Excerpted records:
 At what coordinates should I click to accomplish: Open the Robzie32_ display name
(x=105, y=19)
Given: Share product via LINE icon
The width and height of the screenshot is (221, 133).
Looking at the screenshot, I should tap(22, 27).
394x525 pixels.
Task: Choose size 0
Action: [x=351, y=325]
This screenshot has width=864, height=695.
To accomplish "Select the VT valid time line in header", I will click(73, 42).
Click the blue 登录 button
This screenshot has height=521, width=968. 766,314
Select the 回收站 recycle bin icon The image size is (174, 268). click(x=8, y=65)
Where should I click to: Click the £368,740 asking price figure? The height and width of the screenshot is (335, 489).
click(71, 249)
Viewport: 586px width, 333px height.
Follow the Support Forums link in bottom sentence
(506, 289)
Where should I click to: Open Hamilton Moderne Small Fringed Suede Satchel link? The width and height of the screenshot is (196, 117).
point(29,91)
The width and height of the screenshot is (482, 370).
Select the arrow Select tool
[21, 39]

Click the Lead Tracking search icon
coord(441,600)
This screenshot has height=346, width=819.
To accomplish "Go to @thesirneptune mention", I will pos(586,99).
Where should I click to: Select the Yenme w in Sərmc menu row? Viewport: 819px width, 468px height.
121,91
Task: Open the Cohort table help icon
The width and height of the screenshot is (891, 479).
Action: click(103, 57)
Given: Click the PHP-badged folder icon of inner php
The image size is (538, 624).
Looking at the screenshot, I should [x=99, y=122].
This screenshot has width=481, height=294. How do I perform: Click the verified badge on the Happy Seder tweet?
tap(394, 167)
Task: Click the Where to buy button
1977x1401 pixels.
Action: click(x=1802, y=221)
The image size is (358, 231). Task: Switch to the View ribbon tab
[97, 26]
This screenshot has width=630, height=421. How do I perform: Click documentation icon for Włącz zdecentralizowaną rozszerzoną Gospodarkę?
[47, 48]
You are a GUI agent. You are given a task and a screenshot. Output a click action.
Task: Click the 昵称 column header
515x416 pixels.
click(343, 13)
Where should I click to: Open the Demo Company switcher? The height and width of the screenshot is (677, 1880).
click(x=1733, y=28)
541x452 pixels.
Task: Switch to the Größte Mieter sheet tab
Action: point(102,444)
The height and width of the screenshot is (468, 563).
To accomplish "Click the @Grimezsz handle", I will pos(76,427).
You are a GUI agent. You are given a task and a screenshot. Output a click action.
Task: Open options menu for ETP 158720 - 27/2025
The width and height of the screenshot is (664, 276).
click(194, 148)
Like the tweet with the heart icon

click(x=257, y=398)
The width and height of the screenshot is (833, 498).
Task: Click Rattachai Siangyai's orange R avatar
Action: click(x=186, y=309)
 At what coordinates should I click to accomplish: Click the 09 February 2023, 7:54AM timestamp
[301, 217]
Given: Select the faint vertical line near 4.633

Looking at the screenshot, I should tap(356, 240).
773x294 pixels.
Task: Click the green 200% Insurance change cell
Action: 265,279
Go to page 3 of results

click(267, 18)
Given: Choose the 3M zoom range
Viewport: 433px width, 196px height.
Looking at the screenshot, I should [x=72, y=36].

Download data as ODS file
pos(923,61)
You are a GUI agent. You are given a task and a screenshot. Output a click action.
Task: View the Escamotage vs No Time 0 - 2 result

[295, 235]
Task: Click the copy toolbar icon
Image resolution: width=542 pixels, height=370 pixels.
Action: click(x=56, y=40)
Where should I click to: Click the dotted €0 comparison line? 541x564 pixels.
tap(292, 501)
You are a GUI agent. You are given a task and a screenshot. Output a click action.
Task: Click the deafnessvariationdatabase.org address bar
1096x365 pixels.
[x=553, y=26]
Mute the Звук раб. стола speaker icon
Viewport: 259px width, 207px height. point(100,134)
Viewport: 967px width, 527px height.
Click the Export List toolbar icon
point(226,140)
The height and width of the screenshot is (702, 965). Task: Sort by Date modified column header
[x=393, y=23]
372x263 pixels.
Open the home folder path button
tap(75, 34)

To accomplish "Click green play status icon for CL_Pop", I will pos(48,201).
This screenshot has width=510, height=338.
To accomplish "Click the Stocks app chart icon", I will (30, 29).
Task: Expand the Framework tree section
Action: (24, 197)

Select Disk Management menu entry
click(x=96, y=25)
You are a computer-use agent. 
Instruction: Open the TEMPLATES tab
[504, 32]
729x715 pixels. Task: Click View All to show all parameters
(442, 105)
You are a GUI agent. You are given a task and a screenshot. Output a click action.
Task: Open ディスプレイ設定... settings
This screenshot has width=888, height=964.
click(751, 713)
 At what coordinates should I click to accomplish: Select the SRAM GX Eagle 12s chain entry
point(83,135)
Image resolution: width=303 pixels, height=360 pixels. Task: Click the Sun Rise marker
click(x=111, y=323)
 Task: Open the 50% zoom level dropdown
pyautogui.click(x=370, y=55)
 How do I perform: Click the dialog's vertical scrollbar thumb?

Problem description:
Copy out the lines above exactly, beginning at the one that contains "1977x1401 pixels." and ending at the one that contains "Task: Open options".

Exercise output:
1977x1401 pixels.
Action: click(x=1802, y=221)
The image size is (358, 231). Task: Switch to the View ribbon tab
[97, 26]
This screenshot has width=630, height=421. How do I perform: Click documentation icon for Włącz zdecentralizowaną rozszerzoną Gospodarkę?
[47, 48]
You are a GUI agent. You are given a task and a screenshot. Output a click action.
Task: Click the 昵称 column header
515x416 pixels.
click(343, 13)
Where should I click to: Open the Demo Company switcher? The height and width of the screenshot is (677, 1880).
click(x=1733, y=28)
541x452 pixels.
Task: Switch to the Größte Mieter sheet tab
Action: point(102,444)
The height and width of the screenshot is (468, 563).
To accomplish "Click the @Grimezsz handle", I will pos(76,427).
You are a GUI agent. You are given a task and a screenshot. Output a click action.
Task: Open options menu for ETP 158720 - 27/2025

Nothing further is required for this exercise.